A federal judge has vacated the guilty plea and death sentence of 54-year-old Utah prison inmate Von Lester Taylor, who was prosecuted in the brutal murders of Kay Tiede, 51, and her mother Beth Potts decades ago.
In a Tuesday opinion, U.S. District Court Judge Tena Campbell determined that the petitioner’s former attorney Elliott Levine did such a bad job that it violated the defendant’s constitutional right to effective assistance of counsel.
Any murder is horrifying by definition, but what the killers did to Tiede and her elderly mother was something more. Taylor, then 25, and co-defendant Edward Steven Deli, then 21, were burglarizing a mountain cabin when the victims walked in on them, according to authorities in a 1990 Associated Press story. The women were shot and killed. Tiede’s husband Rolf Tiede, then 51, was shot in the face, but survived. The couple’s daughters, ages 17 and 20, were kidnapped but cops saved them from their captors.
As described in Campbell’s ruling, Rolf Tiede had been shot in the face with bird shot pellets, and the cabin had been set on fire.
Deli got off comparatively easy. He went to trial for two counts of capital murder, was convicted of second-degree murder, and then sentenced to life.
Taylor received a stiffer penalty even though he officially acknowledged wrongdoing. He pleaded guilty on May 1, 1991, six days before his trial, according to the opinion. Even so, prosecutors refused to take a possible death sentence off the table.

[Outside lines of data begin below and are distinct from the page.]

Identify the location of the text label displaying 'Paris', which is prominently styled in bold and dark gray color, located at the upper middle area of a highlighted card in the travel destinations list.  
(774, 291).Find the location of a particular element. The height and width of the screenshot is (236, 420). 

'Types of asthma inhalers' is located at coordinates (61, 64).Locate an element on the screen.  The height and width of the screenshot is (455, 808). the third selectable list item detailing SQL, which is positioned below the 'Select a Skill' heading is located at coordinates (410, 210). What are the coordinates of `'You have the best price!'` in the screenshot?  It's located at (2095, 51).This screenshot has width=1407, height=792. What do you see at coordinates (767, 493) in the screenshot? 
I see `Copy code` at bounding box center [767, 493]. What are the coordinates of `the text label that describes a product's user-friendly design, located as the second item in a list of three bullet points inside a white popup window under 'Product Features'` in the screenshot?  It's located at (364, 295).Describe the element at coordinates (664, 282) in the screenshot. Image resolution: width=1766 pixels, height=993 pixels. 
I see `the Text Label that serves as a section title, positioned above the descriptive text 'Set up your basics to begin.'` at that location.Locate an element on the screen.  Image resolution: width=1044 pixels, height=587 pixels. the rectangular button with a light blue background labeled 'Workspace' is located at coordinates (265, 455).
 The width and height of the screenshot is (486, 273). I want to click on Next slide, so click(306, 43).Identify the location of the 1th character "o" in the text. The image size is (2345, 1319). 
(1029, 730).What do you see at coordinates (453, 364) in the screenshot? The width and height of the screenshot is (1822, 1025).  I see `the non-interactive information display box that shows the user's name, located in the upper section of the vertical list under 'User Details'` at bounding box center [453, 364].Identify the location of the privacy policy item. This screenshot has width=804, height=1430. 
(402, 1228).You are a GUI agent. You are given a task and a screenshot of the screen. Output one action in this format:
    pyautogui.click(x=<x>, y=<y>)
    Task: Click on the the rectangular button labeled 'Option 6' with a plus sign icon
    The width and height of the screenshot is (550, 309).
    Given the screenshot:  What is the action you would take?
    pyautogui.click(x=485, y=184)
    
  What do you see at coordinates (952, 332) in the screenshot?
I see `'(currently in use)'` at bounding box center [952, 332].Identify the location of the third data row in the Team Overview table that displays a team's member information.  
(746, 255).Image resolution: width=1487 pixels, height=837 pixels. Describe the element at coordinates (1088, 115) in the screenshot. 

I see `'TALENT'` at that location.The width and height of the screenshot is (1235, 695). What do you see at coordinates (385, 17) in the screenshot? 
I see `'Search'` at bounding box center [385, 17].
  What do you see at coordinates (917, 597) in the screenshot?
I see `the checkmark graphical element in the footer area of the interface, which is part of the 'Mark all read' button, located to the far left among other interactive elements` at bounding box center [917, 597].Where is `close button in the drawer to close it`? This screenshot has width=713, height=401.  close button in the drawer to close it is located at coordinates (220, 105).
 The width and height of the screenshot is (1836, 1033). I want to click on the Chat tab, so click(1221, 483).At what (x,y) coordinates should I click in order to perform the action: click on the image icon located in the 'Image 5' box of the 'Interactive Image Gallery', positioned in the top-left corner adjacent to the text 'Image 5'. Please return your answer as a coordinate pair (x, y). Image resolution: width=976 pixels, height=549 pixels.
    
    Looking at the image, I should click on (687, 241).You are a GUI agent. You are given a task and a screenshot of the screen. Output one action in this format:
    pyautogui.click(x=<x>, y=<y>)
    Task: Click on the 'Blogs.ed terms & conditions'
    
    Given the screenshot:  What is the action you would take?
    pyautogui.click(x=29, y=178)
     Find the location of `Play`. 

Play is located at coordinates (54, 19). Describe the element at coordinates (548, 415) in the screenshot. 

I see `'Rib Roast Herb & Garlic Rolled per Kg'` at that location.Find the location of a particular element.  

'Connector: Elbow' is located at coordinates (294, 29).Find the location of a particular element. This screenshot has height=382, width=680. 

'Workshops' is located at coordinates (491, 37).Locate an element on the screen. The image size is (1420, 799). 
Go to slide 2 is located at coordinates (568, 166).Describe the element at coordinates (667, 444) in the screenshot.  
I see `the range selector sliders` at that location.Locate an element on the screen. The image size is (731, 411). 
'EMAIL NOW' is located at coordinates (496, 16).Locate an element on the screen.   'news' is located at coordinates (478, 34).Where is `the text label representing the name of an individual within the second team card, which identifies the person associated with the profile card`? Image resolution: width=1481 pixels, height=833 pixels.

Essentially, Levine is accused of half-assing the penalty phase. From the ruling:
The United States Supreme Court’s admonition that an attorney’s strategic choices should be accorded great deference is tempered by the requirement that the attorney’s decision about the need for, or the scope of, the investigation should be based on “informed legal choices” …
But Mr. Levine was not informed when he advised Mr. Taylor, and he made little to no effort to become informed. There was no articulated, or conceivable, strategic reason for failing to hire an investigator and experts in a death penalty case.
The long and short of it is the judge determined that the defendant’s decision to plead guilty was based on “inexcusably uninformed advice” from Levine.
Taylor’s team has been trying to argue that Deli’s .44 magnum, not Taylor’s .38 special, caused the women’s fatal injuries.
The court decided that if Taylor had gotten more informed advice, it’s likely that the defendant would’ve decided to go to trial instead of pleading guilty.
“The record shows there is a reasonable probability that, but for trial counsel’s failure to investigate, Mr. Taylor would not have pleaded guilty to two capital murders and would have insisted on going to trial with evidence that Mr. Deli, not Mr. Taylor, caused the deaths of Kaye Tiede and Beth Potts,” Campbell wrote.
Utah state bar records viewed by Law&Crime show that Levine’s law license is currently suspended. There was no contact information. He could not be reached for comment as of press time.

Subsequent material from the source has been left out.